The reason no one else uses that $9,698 figure is because it includes about $2,000 in funds used to build new schools. The only reason Arizona had to build new schools was because of our population explosion. When you get more students who need to go to school, you need new schools, it's that simple. A state that's losing students doesn't build new schools, it shutters old ones. So organizations that compare per student spending remove the building costs from state education expenditures so population fluctuations don't skew the comparisons.

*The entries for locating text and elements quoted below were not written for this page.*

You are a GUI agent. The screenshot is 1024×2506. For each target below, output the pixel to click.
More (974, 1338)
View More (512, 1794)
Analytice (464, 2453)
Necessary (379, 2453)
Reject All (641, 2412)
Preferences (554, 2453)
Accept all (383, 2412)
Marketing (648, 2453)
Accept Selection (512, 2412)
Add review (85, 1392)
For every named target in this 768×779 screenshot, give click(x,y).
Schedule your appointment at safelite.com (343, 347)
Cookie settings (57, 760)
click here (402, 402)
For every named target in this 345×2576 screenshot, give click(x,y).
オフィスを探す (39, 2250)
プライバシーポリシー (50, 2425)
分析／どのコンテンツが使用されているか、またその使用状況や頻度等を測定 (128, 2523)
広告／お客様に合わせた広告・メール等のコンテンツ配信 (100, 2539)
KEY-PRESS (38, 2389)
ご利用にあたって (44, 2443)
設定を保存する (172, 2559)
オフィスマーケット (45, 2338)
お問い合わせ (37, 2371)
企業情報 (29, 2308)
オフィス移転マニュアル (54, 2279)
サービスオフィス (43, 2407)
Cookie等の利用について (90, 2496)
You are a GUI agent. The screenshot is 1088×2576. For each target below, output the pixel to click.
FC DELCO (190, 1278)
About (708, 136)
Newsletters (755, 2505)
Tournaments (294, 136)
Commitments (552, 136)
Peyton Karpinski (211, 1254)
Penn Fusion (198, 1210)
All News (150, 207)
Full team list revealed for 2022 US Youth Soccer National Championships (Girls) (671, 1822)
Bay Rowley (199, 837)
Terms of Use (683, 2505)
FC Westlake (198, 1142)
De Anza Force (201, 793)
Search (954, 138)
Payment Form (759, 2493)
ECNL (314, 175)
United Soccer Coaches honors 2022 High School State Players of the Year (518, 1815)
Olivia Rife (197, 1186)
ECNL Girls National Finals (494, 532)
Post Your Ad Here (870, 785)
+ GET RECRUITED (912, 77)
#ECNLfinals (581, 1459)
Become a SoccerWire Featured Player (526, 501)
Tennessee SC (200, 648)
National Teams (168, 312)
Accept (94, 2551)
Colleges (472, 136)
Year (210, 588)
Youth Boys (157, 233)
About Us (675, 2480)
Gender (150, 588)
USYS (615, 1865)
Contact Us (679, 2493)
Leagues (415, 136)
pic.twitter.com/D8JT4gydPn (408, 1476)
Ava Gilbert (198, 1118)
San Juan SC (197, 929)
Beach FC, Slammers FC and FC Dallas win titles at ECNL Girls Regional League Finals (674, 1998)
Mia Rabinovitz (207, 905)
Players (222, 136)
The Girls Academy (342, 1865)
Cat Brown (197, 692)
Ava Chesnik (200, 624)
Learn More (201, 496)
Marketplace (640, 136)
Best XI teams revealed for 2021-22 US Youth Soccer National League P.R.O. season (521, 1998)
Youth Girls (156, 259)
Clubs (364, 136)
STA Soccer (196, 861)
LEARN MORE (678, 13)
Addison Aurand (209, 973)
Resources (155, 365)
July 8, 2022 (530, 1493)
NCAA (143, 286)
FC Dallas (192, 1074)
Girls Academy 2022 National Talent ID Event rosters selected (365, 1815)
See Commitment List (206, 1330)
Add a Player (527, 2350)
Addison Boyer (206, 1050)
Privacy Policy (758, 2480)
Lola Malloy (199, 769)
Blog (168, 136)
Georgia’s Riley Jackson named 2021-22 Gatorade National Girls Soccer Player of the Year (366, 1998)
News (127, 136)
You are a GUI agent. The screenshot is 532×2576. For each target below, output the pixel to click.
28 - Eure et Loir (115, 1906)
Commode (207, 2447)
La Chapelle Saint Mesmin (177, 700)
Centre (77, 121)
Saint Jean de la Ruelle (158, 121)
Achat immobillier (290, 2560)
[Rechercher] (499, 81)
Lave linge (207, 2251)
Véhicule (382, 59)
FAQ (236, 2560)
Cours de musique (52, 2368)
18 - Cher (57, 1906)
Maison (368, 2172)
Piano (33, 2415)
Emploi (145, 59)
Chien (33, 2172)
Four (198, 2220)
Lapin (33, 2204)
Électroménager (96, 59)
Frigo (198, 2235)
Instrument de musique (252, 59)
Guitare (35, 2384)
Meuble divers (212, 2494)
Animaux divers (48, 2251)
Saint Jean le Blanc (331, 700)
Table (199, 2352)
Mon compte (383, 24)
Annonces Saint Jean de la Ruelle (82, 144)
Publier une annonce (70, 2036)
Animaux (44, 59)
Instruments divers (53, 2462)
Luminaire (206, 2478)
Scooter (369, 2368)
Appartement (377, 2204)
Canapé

The Goldwater Institute is nothing more than a propaganda machine when that suits its purposes. And when it comes to traditional, school-district based education, it suits G.I's purposes to radically overstate the overall spending per student. G.I. wants to see privatization in the form of vouchers for private schools and a rapid growth in charter schools, so it knocks traditional public schooling whenever and wherever it can.

Intellectual honesty is not the accepted policy of the Goldwater Institute. No one should ever accept a "fact" or a "figure" put out by G.I. unless it has been fact-checked by experts who aren't driven by the same conservative/libertarian ideology.